How to cluster Seinfeld episodes with Mahout

by frankApril 4, 2011

This february I gave a talk on Mahout clustering at FOSDEM 2011 where I demonstrated how to cluster Seinfeld episodes. A few people wanted to know how to run this example so I write up a short blog about it. In just a few minutes you can run the Seinfeld demo on your own machine.
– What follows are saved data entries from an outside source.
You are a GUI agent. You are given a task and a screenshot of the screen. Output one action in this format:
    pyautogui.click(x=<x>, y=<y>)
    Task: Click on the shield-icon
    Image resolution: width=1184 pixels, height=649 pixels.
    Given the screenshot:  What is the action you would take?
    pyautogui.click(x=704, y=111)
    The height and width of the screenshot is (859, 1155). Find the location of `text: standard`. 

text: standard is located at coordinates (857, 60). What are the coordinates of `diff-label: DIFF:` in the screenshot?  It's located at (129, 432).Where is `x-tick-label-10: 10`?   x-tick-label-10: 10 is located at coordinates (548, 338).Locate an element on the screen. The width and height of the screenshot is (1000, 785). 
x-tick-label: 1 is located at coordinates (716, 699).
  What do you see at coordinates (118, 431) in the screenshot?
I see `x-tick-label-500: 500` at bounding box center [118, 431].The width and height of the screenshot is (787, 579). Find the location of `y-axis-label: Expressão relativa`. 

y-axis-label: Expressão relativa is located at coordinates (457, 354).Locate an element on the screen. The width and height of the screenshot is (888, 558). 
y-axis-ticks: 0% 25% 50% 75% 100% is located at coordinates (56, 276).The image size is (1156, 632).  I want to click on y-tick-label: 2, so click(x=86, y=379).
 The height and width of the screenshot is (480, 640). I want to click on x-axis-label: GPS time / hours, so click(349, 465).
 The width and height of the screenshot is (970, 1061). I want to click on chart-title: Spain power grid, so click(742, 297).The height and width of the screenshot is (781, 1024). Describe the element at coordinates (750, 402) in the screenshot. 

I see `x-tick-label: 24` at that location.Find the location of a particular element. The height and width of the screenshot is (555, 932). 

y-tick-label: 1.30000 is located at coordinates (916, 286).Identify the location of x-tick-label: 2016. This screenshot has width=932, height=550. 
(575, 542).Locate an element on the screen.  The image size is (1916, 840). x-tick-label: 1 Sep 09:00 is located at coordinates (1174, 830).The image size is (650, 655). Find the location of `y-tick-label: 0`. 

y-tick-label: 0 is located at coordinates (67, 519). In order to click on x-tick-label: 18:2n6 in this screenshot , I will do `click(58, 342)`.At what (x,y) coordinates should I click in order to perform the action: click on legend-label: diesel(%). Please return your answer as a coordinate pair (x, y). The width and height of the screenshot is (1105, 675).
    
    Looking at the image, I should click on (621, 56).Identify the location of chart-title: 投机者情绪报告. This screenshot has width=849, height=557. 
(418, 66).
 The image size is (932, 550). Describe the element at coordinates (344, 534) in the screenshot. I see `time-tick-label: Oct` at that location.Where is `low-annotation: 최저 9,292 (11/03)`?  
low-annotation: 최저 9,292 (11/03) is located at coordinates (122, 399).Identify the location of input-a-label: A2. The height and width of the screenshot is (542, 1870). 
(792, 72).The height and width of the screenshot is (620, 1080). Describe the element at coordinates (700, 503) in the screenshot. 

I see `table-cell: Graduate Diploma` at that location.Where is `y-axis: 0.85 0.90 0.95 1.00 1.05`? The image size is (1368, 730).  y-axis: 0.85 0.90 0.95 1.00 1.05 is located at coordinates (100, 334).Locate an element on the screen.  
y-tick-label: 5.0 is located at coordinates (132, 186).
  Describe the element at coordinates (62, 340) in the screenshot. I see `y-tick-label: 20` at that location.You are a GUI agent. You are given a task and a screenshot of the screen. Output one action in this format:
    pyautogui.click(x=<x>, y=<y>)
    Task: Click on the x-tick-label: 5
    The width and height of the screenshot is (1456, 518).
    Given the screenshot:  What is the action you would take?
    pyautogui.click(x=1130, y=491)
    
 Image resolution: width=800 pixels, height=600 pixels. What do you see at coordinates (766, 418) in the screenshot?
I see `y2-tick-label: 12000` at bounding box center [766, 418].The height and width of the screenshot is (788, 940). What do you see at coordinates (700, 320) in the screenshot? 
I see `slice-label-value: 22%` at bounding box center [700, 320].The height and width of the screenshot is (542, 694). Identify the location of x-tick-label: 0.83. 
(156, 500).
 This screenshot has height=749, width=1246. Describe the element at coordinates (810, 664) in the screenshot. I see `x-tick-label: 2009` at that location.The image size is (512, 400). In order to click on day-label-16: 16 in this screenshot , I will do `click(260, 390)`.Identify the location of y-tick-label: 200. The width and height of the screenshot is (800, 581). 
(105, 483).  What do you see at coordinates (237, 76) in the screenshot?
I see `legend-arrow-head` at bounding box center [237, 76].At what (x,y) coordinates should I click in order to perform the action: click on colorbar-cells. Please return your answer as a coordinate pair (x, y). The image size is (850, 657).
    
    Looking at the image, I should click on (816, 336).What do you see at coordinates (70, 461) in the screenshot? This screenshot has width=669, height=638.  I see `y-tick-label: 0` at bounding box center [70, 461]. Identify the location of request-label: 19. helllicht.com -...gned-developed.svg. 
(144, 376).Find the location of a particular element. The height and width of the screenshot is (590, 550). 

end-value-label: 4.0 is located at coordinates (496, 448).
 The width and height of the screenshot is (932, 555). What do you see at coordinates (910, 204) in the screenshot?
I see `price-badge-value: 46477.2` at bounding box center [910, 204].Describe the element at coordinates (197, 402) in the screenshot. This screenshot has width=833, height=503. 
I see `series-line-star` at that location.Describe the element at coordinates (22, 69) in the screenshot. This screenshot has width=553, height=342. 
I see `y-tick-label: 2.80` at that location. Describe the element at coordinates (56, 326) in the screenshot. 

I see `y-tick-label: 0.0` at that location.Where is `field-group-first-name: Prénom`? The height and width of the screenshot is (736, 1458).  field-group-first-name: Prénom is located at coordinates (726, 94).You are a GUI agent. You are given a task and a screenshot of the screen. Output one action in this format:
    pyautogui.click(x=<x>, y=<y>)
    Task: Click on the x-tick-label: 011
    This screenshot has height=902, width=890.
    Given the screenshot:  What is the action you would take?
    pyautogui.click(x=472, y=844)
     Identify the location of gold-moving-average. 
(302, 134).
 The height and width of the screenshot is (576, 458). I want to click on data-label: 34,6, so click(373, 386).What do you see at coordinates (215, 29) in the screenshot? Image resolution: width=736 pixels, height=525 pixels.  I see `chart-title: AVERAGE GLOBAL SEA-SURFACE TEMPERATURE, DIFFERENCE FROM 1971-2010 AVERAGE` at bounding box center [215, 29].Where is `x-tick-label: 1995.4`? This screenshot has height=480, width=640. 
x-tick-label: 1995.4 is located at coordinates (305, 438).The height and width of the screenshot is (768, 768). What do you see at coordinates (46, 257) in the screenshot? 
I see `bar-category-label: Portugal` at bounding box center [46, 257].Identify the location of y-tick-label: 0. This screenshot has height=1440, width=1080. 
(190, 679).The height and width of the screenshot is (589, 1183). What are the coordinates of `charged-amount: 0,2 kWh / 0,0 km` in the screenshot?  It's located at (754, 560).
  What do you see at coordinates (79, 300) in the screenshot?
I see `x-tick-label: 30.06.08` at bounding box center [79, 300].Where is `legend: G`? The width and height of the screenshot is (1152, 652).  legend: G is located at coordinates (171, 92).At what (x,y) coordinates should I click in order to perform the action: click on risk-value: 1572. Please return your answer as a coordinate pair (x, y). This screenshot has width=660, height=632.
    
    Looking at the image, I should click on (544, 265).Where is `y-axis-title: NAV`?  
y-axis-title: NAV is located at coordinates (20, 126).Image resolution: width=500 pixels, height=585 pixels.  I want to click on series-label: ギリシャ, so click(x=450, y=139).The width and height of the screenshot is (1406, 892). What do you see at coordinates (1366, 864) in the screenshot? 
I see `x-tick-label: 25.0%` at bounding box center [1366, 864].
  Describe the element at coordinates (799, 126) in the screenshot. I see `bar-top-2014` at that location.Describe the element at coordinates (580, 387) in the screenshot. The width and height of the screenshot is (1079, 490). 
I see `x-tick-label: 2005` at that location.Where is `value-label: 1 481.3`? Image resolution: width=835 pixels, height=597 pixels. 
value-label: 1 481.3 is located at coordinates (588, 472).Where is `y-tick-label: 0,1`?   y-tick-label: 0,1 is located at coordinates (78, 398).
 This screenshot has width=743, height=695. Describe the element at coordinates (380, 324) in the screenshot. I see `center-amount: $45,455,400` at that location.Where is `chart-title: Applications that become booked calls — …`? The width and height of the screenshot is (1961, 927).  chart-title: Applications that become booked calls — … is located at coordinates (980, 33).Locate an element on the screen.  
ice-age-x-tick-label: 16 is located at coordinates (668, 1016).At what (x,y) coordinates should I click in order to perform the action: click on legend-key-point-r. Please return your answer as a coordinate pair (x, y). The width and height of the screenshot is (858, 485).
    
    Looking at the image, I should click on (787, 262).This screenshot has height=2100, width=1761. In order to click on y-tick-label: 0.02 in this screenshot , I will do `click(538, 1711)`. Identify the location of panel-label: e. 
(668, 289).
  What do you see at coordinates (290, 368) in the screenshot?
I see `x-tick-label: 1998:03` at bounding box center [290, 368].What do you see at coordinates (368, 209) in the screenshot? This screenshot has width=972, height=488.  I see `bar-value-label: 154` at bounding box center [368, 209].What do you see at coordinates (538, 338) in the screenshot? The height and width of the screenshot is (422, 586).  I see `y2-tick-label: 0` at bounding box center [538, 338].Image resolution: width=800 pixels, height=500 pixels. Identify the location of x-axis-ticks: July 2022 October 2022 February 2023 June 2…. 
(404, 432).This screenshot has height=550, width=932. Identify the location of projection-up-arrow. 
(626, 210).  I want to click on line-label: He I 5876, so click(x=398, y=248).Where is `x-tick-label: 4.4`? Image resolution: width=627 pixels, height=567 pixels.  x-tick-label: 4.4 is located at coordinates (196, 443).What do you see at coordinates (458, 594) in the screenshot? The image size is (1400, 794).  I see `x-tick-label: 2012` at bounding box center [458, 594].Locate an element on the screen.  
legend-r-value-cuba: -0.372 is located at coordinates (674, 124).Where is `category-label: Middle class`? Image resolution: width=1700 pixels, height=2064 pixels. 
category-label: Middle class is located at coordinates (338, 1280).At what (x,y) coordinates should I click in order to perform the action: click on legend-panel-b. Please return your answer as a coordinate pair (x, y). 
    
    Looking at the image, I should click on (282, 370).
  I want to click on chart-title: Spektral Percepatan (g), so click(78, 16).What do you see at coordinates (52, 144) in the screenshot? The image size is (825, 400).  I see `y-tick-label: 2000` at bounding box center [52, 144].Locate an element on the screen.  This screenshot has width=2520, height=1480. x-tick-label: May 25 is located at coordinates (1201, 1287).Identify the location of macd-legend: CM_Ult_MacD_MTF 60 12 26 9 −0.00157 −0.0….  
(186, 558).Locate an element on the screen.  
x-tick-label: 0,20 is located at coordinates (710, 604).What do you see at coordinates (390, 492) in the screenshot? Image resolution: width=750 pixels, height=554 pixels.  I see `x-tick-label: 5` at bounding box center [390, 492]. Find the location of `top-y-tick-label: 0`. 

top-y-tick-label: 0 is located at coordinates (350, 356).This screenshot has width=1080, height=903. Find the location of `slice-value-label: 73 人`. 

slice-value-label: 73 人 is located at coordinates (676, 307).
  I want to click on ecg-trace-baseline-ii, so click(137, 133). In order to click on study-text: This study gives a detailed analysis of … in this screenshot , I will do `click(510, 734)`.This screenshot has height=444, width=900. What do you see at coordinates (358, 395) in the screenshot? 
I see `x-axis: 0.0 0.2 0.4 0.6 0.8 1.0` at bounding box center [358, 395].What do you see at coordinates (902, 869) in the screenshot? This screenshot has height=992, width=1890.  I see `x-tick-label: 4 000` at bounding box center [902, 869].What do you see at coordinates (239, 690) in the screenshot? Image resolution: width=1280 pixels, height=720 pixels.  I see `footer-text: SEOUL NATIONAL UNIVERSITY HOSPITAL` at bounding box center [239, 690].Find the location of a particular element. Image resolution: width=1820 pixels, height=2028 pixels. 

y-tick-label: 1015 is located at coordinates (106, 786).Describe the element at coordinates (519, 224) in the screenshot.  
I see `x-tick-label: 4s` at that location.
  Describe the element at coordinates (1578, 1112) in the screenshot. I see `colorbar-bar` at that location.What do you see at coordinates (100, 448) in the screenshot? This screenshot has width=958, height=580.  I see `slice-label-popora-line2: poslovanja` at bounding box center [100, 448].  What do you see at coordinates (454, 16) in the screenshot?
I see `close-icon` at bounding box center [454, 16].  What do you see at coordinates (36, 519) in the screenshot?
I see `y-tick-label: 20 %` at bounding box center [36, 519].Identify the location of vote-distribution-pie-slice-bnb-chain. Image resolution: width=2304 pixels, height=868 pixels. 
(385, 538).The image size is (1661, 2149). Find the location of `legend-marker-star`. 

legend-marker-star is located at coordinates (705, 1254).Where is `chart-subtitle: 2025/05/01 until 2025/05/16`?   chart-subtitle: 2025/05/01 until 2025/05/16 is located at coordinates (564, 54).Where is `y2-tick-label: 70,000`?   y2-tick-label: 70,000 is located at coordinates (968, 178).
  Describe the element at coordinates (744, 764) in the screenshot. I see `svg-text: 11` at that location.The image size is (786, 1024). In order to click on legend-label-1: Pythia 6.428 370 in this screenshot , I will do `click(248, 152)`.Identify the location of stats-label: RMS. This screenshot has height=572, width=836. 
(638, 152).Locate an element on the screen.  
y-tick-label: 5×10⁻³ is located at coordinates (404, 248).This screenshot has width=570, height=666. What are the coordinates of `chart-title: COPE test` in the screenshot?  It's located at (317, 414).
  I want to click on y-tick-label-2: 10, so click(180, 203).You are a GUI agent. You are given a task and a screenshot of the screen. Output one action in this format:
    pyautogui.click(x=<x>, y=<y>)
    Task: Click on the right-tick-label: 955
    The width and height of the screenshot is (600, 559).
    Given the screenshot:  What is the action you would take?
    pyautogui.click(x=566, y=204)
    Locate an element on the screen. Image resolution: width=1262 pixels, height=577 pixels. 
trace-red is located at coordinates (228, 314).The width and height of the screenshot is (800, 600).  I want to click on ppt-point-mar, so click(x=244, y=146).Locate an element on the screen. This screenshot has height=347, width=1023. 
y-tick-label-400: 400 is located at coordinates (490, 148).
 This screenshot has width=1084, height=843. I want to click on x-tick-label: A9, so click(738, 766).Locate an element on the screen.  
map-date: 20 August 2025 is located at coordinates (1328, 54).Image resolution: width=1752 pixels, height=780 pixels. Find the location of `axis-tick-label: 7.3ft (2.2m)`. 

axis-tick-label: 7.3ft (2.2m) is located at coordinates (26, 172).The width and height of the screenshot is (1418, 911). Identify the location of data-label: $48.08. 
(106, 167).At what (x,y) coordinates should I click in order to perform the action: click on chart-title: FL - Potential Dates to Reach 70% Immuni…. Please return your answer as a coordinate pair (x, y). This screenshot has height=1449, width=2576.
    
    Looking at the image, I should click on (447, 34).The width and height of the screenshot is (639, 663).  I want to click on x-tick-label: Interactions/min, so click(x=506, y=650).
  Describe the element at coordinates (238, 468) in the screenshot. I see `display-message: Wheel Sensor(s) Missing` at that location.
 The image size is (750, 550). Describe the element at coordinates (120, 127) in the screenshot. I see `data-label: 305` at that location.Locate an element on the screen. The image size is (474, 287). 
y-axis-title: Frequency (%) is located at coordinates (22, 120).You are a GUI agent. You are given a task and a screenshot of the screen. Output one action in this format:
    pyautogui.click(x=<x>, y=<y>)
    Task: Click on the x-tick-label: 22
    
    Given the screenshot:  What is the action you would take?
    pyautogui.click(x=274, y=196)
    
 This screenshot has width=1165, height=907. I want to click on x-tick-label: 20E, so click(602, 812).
Update 24-03-2014 The seinfeld scripts and demo are no longer available. The original Seinfeld scripts were from stanthecaddy.com and they received a take down notice for the scripts. I decided to remove the scripts from my Github branch as well so the demo described below is no longer valid. No soup for you! 🙁

Step 1 Get the Mahout and demo sources from GitHub

First make sure you have git installed

Now clone my GitHub repo and switch to the seinfeld_demo branch

$ git clone https://github.com/frankscholten/mahout
$ git checkout seinfeld_demo

Step 2 Build the source tree

Enter the mahout directory and build the source tree with

$ mvn clean install -DskipTests=true

Step 3 Cluster Seinfeld episodes

Now enter the following

$ examples/bin/seinfeld_vectors.sh
$ examples/bin/seinfeld_kmeans.sh

The first script will create vectors from the plain text Seinfeld episodes stored in examples/src/main/resources/seinfeld-scripts-preprocessed and the second
script clusters the vectors with K-Means. Finally, Mahout’s clusterdump program is used to print the clusters
along with top 5 labels and episodes to standard output.

Step 4 Experiment!

You can tweak some of the command line arguments passed to the Mahout jobs and see how it affects
the cluster process. Additionally you can extend the SeinfeldAnalyzer that came with the demo at examples/src/main/java/org/apache/mahout/analysis or create one yourself.

Enjoy!